La creación del CEPLAN en 2008 buscó llenar ese vacío. Su mandato, a través del Sistema Nacional de Planeamiento Estratégico (SINAPLAN), es precisamente articular la planificación nacional, regional y sectorial. Sin embargo, casi dos décadas después, el balance es desalentador. El CEPLAN no ha logrado convertirse en el verdadero centro de decisiones que el país necesita; ha sido más bien una oficina que produce documentos que pocos leen o utilizan de manera efectiva.

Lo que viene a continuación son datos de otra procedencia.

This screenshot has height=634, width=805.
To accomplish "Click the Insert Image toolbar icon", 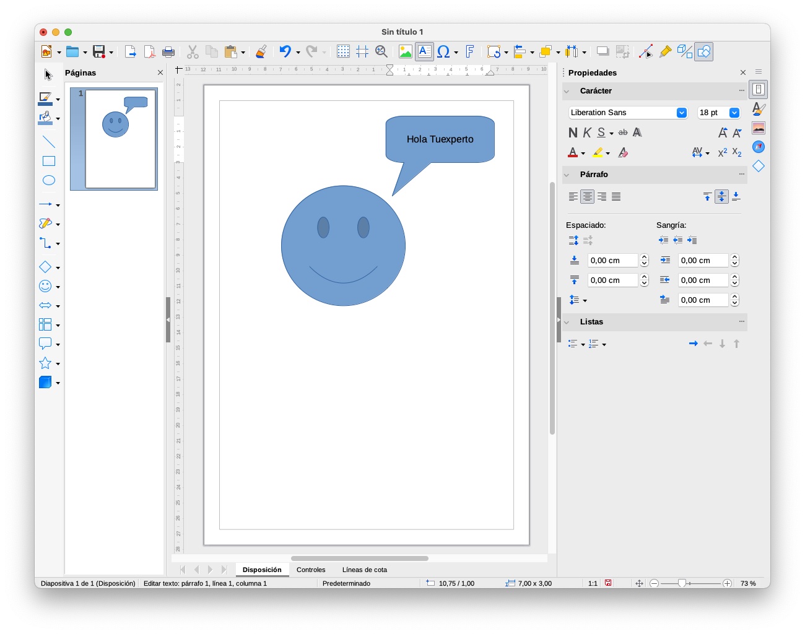I will [x=406, y=52].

El Plan Estratégico de Desarrollo Nacional al 2050, elaborado bajo la conducción del CEPLAN, ilustra esa debilidad. Si bien declara metas ambiciosas —como reducir desigualdades y diversificar la economía—, su nivel de generalidad lo convierte en un instrumento declarativo, no vinculante. Al ser tan amplio, permite que casi cualquier proyecto, por más cuestionable que sea, pueda presentarse como alineado con los objetivos nacionales. De este modo, en vez de ordenar el gasto público, el plan facilita justificar inversiones sin rigor técnico ni coherencia estratégica.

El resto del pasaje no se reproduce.